The following laboratory results were obtained: haemoglobin 107 g/L (130-180), white blood cell 13.2 ×109/L (4-11), platelets 160 ×109/L (150-400), serum sodium 143 mmol/L (137-144), serum potassium 4.0 mmol/L (3.5-4.9), serum urea 4.0 mmol/L (2.5-7.5), serum creatinine 100 µmol/L (60-110), plasma glucose 5.1 mmol/L (3.0-6.0), serum albumin 35 g/L (37-49), serum AST 22 U/L (1-31), serum alkaline phosphatase 100 U/L (45-105), and serum C reactive protein 110 mg/L (<10).
What diagnostic test would be most appropriate to determine the cause of the patient’s symptoms?
MRCP2-2009
A 32-year-old woman with a history of multiple small bowel resections presents with chronic diarrhoea and difficulty maintaining weight. She has a healed laparotomy scar on her abdomen and was unsuccessfully weaned off total parenteral nutrition. On examination, her BMI is 19 and her blood pressure is 103/80 mmHg with a pulse of 80 bpm. Her lab results show low haemoglobin, albumin, and potassium levels, as well as elevated C-reactive protein. What is the most effective next intervention for this patient?
MRCP2-2010
A 43-year-old woman has been referred for investigation of persistent iron deficiency anaemia despite taking oral iron supplements. She has a medical history of menorrhagia, depression, and gastro-oesophageal reflux disease.
Her current medications include ferrous fumarate, tranexamic acid, sertraline, and amitriptyline. Additionally, she occasionally takes over-the-counter paracetamol, ibuprofen, and an antacid solution.
Despite normal endoscopy and imaging results, recent blood tests confirm ongoing iron deficiency anaemia. What could be the possible cause for her persistent iron deficiency?
MRCP2-2011
A 38-year-old woman presents to the emergency department feeling generally unwell. She has been experiencing a productive cough, worsening abdominal swelling, and severe constipation for the past five days. Her friend who is with her has noticed that she has been increasingly confused and mentions that she has a history of extensive alcohol use. The patient has a medical history of cirrhosis and COPD, but cannot recall the names of her medications, except for a red inhaler that she uses regularly.
Upon examination, the patient appears jaundiced, feels hot and clammy, and has crepitations in the left lower lobe.
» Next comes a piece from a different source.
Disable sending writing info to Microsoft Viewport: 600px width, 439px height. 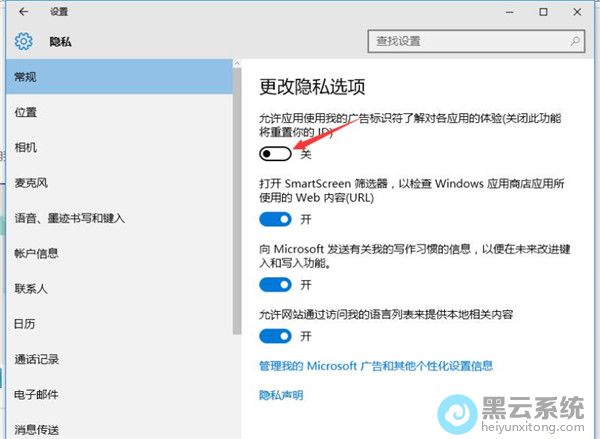tap(275, 284)
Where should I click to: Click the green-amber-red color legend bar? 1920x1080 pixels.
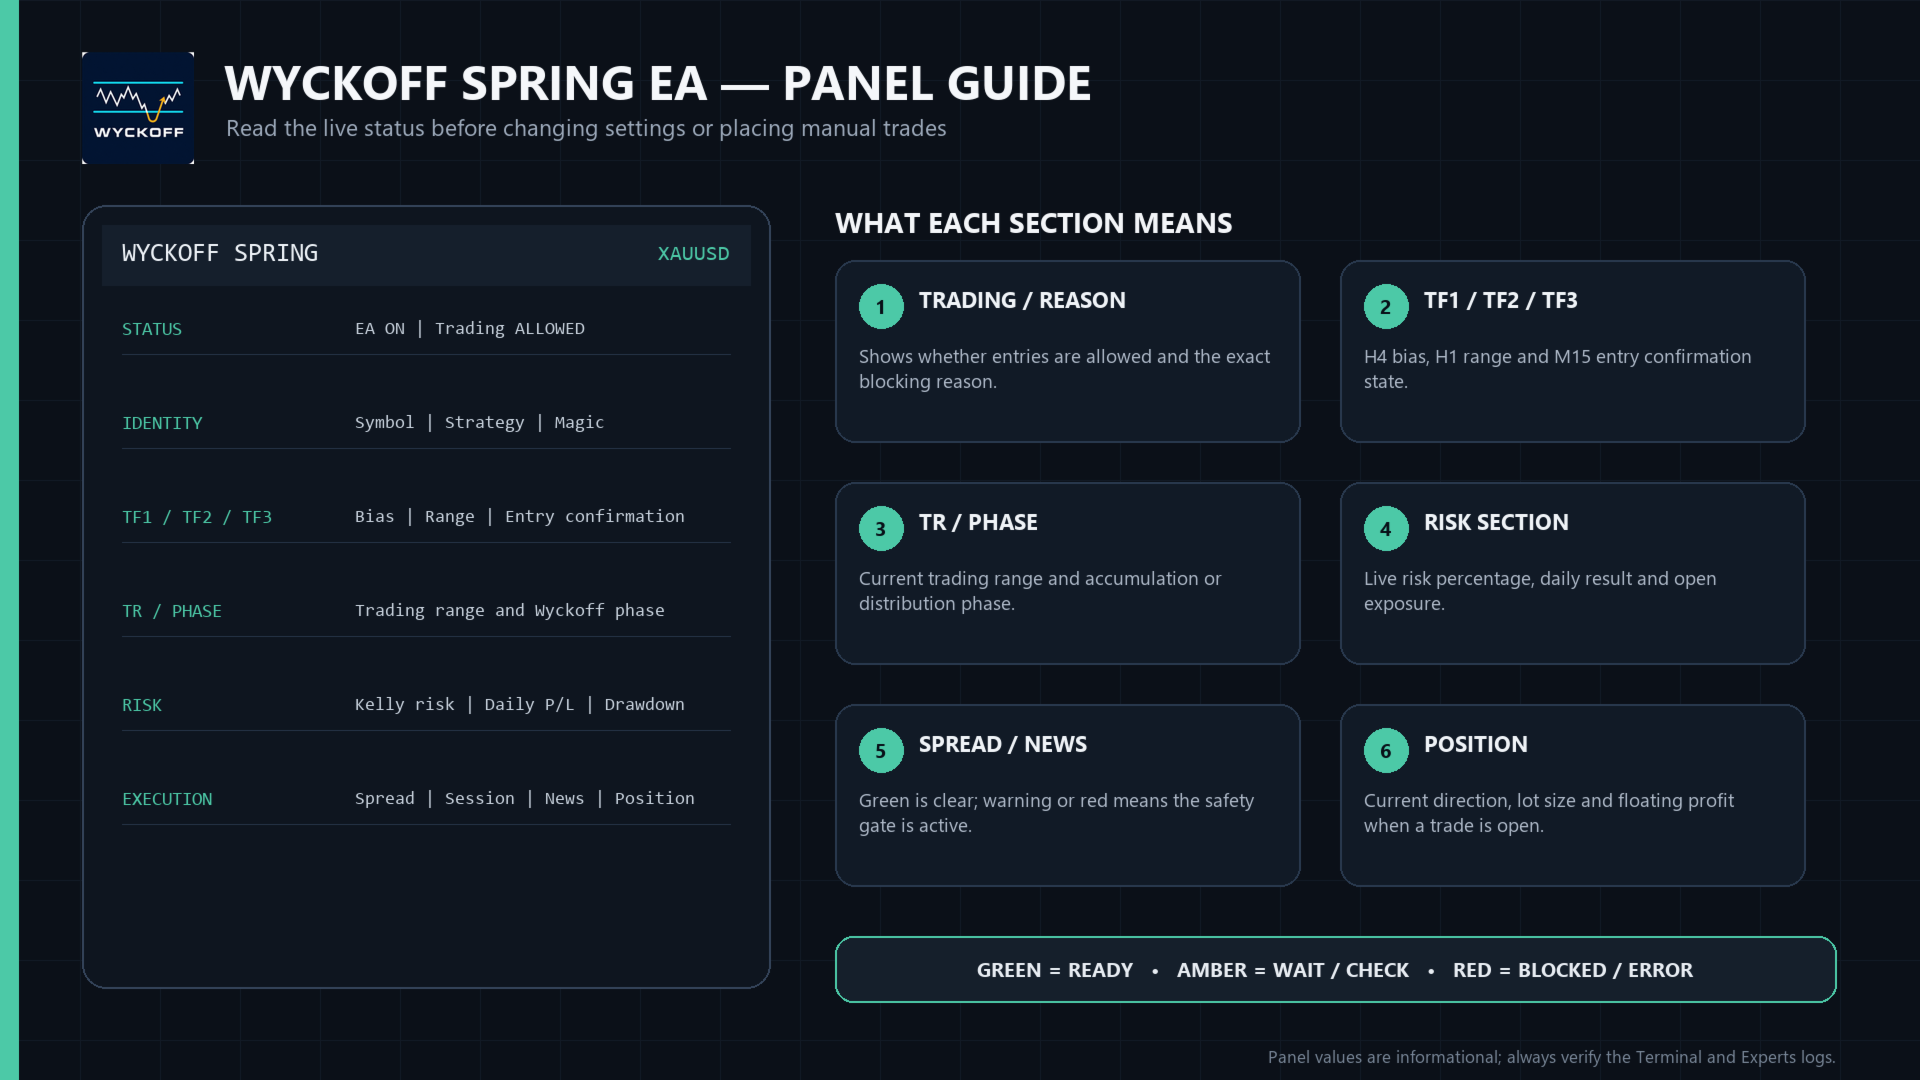pos(1336,970)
Her abdomen is distended with evidence of ascites, and she has distended veins on her chest.
Further tests are ordered, including a CXR that shows left lower lobe consolidation, blood cultures, and an ultrasound scan of her abdomen. Additionally, calcium, phosphate, magnesium, and glucose levels are checked. In the acute setting, what other investigation would be most appropriate?
MRCP2-2012
A 50-year-old woman presents to gastroenterology with a six-month history of chronic diarrhoea, bloating, flatulence, and occasional abdominal pain. She has a medical history of limited systemic sclerosis but takes no regular medications and has not recently used antibiotics. On examination, she has mild skin thickening on her hands, and her abdominal exam is unremarkable. Her lab results show a hemoglobin level of 122 g/L, platelets of 189 * 109/L, WBC of 4.2 * 109/L, Na+ of 137 mmol/L, K+ of 4.2 mmol/L, urea of 5.2 mmol/L, creatinine of 88 µmol/L, and CRP of 4 mg/L (< 5). What is the most appropriate diagnostic test for her likely diagnosis?